Wirkung der Schulzeit


Versuchen wir nach alledem zu einem Schlußurteil, zur Beantwortung der Frage zu kommen: Welche Wirkung hat diese achtjährige Schulzeit auf den jungen Kant gehabt? Wir scheiden dabei die außer-schulmäßigen Einflüsse aus: die des Elternhauses wie der Stadt. Denn sicher bot die letztere, schon auf dem täglichen Schulwege, dem Verstand, Gemüt und der Phantasie des aufgeweckten Knaben und noch mehr des heranwachsenden Jünglings die mannigfaltigsten Anregungen, während ihn von den Versuchungen der Großstadt, abgesehen von der strengen Schulzucht, schon der Geist des Elternhauses fernhielt. Das Wesentliche aber war doch die. Einwirkung der Schule. Welches Endergebnis zeitigte diese?

Mag das Fridericianum damals auch seine Blütezeit gehabt, mag es als die Musteranstalt gegolten haben, welche die ganze Provinz mit Lehrern und Lehrbüchern versorgte: das Gesamtresultat dessen, was sie ihren Zöglingen auf die Universität mitgab, war doch, nicht bloß an unserem heutigen, sondern" auch an Kants eigenem späteren Maßstab gemessen, außerordentlich dürftig.
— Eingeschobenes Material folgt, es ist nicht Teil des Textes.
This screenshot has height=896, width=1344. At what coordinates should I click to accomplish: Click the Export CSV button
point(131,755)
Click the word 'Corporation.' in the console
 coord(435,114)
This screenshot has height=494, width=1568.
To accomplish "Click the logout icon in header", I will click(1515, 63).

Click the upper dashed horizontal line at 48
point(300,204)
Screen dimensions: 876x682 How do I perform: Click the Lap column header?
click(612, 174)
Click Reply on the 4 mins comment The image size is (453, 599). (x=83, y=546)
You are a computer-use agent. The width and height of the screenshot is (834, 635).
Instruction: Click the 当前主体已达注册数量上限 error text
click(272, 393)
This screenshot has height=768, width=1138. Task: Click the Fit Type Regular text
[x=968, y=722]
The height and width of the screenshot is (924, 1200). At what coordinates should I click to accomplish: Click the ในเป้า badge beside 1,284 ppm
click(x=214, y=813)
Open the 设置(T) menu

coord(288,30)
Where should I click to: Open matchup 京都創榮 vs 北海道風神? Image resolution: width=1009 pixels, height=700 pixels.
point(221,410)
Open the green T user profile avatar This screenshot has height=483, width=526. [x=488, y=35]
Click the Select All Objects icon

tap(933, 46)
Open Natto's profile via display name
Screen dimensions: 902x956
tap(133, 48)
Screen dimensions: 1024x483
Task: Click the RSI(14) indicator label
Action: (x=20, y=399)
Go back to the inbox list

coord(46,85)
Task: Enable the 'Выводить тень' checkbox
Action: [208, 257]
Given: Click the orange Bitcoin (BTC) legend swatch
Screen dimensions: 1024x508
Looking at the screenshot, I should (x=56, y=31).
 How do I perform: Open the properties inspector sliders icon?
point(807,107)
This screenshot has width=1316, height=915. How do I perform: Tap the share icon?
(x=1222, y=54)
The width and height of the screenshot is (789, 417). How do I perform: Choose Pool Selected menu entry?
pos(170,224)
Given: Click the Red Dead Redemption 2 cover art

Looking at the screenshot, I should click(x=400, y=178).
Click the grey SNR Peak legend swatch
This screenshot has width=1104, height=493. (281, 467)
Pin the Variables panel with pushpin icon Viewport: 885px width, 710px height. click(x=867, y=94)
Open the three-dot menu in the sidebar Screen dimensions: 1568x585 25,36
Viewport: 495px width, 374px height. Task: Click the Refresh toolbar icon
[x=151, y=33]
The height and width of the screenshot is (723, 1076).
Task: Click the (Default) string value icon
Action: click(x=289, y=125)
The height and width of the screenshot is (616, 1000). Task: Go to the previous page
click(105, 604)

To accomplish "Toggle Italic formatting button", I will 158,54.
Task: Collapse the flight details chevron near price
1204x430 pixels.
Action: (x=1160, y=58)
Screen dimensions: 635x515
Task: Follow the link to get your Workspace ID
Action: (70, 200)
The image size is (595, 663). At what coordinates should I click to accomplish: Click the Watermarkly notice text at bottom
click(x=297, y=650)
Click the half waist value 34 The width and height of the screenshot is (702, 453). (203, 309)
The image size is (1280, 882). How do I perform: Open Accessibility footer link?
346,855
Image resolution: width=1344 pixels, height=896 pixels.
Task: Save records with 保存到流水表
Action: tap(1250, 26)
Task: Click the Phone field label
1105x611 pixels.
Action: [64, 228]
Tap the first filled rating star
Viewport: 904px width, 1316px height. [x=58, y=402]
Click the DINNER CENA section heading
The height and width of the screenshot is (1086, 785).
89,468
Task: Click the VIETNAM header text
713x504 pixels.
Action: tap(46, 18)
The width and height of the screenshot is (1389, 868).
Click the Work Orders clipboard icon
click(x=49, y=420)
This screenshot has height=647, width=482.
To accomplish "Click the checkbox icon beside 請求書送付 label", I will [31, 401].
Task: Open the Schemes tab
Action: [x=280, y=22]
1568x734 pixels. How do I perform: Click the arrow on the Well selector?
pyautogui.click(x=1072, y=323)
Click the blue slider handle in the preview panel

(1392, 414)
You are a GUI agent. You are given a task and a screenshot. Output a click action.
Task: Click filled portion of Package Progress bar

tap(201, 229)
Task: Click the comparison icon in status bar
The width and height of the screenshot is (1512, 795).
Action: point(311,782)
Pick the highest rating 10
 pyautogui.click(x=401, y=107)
Das einzige aus der Schulzeit, was er auch später noch und dauernd als nutzbringend für sich empfand, war die nie in ihm erloschene Liebe zu den alten Lateinern, besonders den Dichtern, aus denen er noch in seinem Alter lange Stellen ohne Anstoß herzusagen vermochte. Was half es ihm aber im übrigen für seine Gesamtbildung, dass er vom 9. bis zum 17. Lebensjahre Latein und immer wieder Latein getrieben hatte ? Nicht einmal ein klassisches Lateinisch hatte er zu schreiben gelernt, von einer Einführung in den Geist des Altertums ganz zu schweigen. Es klingt doch wie selbsterfahren, wenn uns aus einem Losen Blatt aus dem Anfang der 70er Jahre der Stoßseufzer entgegentönt: "Wollte Gott, wir lernten in Schulen den Geist und nicht die phrases der Autoren und kopierten sie nicht, so würden unsere deutschen Schriften mehr echten Geschmack enthalten" (Ak.-Ausg. XV, Nr. 778). Es ging ihm in dieser Hinsicht nicht besser als allen berühmten Deutschen, die in den damaligen Tretmühlen des Wissens ihre Jugendjahre verbracht haben: Lessing wie Winckelmann, Herder wie Heyne, Hamann wie Nicolai, von deren jedem wir noch stärkere Äußerungen zitieren könnten. Es paßt auf die damaligen Gelehrtenschulen das Wort, mit dem beste Kenner der Geschichte des gelehrten Unterrichts seine Schilderung dieses Zeitabschnittes beschließt: "Um 1740 sind die Schulen auf den tiefsten Stand in der öffentlichen Schätzung gesunken, den sie überhaupt erreicht haben. Was sie trieben, galt in der Welt draußen nicht mehr, was draußen galt, trieben sie noch kaum" (Paulsen, Gesch. d. gelehrten Unterrichts I, 607).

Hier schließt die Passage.